The particulars of her situation were unusually sad: She was allowed to see her children only once a month, under supervision of a family member who remained within the community where she grew up. She was not allowed to take her children out of the Hasidic enclave where they live. The visits were frequently canceled; the children had weddings and bar mitzvahs and other events to attend, and she could always visit with them next month, she was told. She felt humiliated when they began to call her by her first name, Devorah. She wanted them to keep calling her “Mommy,” but “Mommy” was a title given to somebody else—the Hasidic woman her ex-husband married.The subject of the article, Devorah, committed suicide last Friday. I can only assume that there was no single, simple reason for that tragedy, but I also have no doubt that the ongoing trauma of not seeing her children was a major, if not the major force behind Devorah's struggle. The author of the article went through a similar struggle with his children and, luckily, made it through. But, he has seen first hand what Devorah endured, and he describes it in heartbreaking fashion.
I'm in one of those moods this morning that makes it hard to read this with any kind of equanimity. I can't help but wonder, only briefly, what it would be like to go through this kind of living hell. I say "only briefly" because, frankly, the briefest of thoughts about it are too awful to bear, and I quickly move on to other thoughts. Mainly, thoughts of disgust.
Fanaticism is evil. It is. I don't use that word lightly, and I'll admit to not having given this a huge amount of thought (I suppose that there could be some forms of fanaticism which, even if not good, would fall short of "evil"), but I'm still willing to lead with that thought: fanaticism is evil. It distorts reality, and it distorts people's views, and it pushes them to do horrible, indefensible things. When one thing is the only thing that matters, then anything, anything at all, is permitted in the name of that One Thing. More than permitted, even--it becomes required. Commanded, in the language of our religion.

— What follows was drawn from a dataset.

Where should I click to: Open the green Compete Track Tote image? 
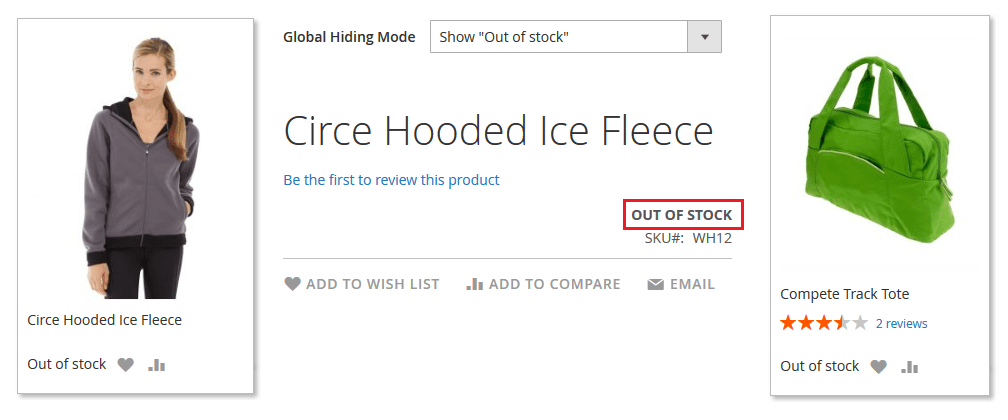pos(879,151)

In the end, it probably doesn't matter at all what you are fanatical about. If you are truly fanatical, then you're in trouble. Religious fanaticism, nationalist fanaticism, political fanaticism, racial fanaticism--you can go on and on. There are many ways to be fanatical, but in the end, they're all very much the same. They are the elevating of one thing to the status of One Thing. And, that's idolatry. And, that's evil.
For a few months now, a group of about a dozen of us have been meeting weekly to study Rabbi Art Green's Radical Judaism. It's an exposition of Green's decidedly anti-fundamentalist theology. And, yesterday, we read a section which discussed what it really means to claim that all human beings are created betzelem elohim--in God's image. All human beings; not just Jews. The Torah is clear about that much. Ultimately, that means that Judaism, a particular way to be a human being, must be judged by its ability to lead us towards a greater sense of universal humanity:
Once we have a basic principle, or even a set of basic principles, we have a standard by which to evaluate all other rules and practices, teachings and theological ideas. Does this particular practice lead us closer to seeing the divine in every person? Might this interpretation of a Torah verse be an obstacle toward doing so?… Any Judaism that veers from the ongoing work of helping us allow every human being to become and be seen as God's image in the fullest way possible is a distortion of Judaism.Be committed. Be devout. Be religious. But, when you start thinking that your religion, or your cause, is so ultimately, perfectly important that it gives you the right to demonize a parent to his or her children, or to treat a person with whom you disagree, and who practices or believes differently from you, as less than a full human being, then you are no longer practicing religion. You are practicing fanaticism and idolatry, and dressing them up in religious clothing.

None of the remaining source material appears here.